Directions = Copy out the listing lines verbatim, from the line containing "Describe the element at coordinates (322, 148)" to the line containing "This screenshot has width=446, height=792.", including both of those lines.

Data for this task =
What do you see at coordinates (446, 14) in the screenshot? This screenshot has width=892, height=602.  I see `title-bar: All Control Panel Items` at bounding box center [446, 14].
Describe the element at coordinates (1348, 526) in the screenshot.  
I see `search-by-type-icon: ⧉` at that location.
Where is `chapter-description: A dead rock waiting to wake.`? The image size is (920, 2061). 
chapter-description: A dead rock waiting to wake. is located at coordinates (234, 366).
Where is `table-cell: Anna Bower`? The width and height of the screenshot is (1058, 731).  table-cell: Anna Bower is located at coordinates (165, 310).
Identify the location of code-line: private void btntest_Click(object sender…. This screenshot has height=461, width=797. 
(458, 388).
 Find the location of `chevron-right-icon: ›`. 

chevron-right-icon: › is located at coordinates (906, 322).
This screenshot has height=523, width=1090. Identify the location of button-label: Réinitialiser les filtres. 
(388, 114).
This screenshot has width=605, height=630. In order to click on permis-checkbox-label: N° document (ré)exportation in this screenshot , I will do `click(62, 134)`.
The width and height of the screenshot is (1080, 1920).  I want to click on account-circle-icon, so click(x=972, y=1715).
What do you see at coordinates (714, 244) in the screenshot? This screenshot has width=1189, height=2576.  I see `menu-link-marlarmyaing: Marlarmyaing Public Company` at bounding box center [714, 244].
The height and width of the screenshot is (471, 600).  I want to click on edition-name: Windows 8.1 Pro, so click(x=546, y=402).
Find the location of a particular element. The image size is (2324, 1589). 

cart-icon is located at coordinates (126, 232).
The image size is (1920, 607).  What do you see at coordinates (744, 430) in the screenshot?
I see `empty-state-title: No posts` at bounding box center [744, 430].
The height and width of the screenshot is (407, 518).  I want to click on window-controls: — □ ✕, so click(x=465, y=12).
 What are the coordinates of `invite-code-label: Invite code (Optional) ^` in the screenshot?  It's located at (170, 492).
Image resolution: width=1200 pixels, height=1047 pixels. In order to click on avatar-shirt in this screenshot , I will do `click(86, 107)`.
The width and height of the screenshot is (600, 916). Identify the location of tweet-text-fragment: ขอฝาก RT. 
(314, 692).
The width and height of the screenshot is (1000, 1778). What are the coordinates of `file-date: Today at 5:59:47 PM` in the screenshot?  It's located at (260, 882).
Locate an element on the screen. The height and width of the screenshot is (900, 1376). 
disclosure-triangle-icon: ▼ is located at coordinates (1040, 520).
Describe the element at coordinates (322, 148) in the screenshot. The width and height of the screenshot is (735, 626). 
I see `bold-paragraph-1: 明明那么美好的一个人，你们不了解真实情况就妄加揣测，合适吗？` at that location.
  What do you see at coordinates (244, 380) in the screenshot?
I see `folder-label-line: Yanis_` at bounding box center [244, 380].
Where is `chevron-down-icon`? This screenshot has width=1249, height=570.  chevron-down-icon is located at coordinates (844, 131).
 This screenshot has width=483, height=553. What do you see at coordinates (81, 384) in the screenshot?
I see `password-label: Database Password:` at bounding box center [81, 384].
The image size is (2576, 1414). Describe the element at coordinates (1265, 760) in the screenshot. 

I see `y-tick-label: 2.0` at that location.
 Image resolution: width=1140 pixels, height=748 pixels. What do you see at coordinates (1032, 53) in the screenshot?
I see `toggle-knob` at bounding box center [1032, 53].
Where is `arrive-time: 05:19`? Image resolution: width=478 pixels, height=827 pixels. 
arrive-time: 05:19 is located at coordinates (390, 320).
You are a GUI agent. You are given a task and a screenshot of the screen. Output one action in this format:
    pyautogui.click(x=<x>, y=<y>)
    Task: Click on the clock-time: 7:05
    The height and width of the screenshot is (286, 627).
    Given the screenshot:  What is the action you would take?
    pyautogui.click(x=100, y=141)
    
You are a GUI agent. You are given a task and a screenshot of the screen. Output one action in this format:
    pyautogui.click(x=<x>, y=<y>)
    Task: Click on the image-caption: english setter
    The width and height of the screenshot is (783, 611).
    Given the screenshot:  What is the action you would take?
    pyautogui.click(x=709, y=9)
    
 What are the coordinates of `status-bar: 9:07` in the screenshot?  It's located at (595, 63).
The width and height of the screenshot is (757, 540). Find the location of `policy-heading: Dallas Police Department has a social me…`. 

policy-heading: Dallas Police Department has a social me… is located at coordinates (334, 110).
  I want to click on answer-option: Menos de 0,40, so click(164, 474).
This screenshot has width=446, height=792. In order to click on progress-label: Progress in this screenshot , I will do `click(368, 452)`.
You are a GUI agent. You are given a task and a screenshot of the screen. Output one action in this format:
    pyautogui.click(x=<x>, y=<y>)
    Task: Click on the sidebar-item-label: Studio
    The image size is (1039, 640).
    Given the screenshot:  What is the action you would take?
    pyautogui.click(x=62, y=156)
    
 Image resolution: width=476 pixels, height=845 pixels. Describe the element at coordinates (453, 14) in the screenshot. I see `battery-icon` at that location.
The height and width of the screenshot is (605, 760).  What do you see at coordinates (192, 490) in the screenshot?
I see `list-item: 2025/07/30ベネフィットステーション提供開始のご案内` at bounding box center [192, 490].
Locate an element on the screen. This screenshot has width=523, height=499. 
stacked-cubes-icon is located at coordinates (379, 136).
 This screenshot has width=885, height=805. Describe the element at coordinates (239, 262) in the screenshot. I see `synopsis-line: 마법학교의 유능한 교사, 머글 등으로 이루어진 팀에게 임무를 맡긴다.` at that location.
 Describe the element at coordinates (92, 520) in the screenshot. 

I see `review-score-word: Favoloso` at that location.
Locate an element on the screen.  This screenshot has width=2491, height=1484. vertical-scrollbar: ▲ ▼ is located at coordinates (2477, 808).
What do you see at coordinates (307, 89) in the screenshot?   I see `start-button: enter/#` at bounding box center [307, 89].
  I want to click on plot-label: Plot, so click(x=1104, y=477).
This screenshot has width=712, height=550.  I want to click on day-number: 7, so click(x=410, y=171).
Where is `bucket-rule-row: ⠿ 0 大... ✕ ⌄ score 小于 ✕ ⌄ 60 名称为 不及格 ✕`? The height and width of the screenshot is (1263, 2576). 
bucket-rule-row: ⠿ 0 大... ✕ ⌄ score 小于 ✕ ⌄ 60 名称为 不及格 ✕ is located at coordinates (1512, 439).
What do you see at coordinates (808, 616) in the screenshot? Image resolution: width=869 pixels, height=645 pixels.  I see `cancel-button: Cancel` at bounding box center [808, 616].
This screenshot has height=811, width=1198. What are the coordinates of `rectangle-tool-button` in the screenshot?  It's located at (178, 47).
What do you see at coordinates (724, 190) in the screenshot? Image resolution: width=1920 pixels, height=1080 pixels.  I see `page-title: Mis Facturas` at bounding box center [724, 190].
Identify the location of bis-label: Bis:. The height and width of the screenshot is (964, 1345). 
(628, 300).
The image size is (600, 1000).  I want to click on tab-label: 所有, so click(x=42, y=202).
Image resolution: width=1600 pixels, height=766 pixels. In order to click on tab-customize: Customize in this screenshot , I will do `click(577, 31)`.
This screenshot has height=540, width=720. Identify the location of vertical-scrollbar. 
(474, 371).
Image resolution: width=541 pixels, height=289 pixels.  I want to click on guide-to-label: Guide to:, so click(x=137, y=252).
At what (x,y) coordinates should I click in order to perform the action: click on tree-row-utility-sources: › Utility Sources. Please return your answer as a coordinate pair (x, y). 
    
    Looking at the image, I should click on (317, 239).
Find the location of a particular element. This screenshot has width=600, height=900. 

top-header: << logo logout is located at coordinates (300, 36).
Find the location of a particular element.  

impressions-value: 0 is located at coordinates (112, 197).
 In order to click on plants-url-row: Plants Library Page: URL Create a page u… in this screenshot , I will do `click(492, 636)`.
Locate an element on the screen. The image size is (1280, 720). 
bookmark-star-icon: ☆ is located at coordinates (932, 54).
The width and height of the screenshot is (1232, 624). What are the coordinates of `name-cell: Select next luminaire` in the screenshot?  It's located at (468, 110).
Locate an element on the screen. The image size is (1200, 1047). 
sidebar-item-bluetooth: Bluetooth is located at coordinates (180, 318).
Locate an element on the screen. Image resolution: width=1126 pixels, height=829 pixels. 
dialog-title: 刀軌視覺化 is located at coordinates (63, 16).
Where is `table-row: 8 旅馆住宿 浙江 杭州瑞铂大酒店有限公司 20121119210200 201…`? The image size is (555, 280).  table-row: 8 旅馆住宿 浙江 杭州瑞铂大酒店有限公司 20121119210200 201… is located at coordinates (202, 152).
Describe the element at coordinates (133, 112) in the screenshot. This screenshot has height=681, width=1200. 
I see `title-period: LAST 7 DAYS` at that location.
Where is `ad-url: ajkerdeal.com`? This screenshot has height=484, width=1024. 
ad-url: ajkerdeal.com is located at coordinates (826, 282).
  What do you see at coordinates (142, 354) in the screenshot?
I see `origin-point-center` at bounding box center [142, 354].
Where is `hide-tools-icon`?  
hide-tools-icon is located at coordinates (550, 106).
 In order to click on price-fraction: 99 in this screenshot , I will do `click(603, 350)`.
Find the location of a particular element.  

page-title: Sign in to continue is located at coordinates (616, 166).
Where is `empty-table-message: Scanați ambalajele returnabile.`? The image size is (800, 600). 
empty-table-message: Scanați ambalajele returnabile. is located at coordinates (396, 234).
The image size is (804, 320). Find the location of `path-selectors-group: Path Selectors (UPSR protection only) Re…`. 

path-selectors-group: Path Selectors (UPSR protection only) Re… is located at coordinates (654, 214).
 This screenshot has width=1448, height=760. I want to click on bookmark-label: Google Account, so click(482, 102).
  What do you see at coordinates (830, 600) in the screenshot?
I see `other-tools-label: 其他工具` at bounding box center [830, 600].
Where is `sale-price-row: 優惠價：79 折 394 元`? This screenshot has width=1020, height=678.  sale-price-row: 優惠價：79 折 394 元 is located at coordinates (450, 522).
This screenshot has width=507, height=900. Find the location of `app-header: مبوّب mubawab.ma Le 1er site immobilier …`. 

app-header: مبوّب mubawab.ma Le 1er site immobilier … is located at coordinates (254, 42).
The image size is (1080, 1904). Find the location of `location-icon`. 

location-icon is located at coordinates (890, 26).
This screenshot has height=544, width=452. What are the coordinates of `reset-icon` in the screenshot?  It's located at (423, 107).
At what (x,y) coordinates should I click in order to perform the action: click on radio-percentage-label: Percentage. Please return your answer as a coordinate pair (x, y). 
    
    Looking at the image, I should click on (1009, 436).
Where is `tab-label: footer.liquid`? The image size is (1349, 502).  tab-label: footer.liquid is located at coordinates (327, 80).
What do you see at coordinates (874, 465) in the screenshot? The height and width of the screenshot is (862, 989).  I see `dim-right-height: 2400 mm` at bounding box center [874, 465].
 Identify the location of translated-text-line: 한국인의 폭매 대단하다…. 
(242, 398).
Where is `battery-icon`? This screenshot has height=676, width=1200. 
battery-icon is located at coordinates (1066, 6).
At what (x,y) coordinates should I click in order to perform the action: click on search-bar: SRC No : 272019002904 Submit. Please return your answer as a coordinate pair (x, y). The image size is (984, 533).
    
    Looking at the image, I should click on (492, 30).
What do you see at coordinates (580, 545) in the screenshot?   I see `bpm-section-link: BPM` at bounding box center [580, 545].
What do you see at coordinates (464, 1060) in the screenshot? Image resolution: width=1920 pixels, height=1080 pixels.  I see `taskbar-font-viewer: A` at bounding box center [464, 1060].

Result below =
Describe the element at coordinates (322, 148) in the screenshot. The width and height of the screenshot is (735, 626). 
I see `bold-paragraph-1: 明明那么美好的一个人，你们不了解真实情况就妄加揣测，合适吗？` at that location.
  What do you see at coordinates (244, 380) in the screenshot?
I see `folder-label-line: Yanis_` at bounding box center [244, 380].
Where is `chevron-down-icon`? This screenshot has width=1249, height=570.  chevron-down-icon is located at coordinates (844, 131).
 This screenshot has width=483, height=553. What do you see at coordinates (81, 384) in the screenshot?
I see `password-label: Database Password:` at bounding box center [81, 384].
The image size is (2576, 1414). Describe the element at coordinates (1265, 760) in the screenshot. 

I see `y-tick-label: 2.0` at that location.
 Image resolution: width=1140 pixels, height=748 pixels. What do you see at coordinates (1032, 53) in the screenshot?
I see `toggle-knob` at bounding box center [1032, 53].
Where is `arrive-time: 05:19`? Image resolution: width=478 pixels, height=827 pixels. 
arrive-time: 05:19 is located at coordinates (390, 320).
You are a GUI agent. You are given a task and a screenshot of the screen. Output one action in this format:
    pyautogui.click(x=<x>, y=<y>)
    Task: Click on the clock-time: 7:05
    The height and width of the screenshot is (286, 627).
    Given the screenshot:  What is the action you would take?
    pyautogui.click(x=100, y=141)
    
You are a GUI agent. You are given a task and a screenshot of the screen. Output one action in this format:
    pyautogui.click(x=<x>, y=<y>)
    Task: Click on the image-caption: english setter
    The width and height of the screenshot is (783, 611).
    Given the screenshot:  What is the action you would take?
    pyautogui.click(x=709, y=9)
    
 What are the coordinates of `status-bar: 9:07` in the screenshot?  It's located at (595, 63).
The width and height of the screenshot is (757, 540). Find the location of `policy-heading: Dallas Police Department has a social me…`. 

policy-heading: Dallas Police Department has a social me… is located at coordinates (334, 110).
  I want to click on answer-option: Menos de 0,40, so click(164, 474).
This screenshot has width=446, height=792. In order to click on progress-label: Progress in this screenshot , I will do `click(368, 452)`.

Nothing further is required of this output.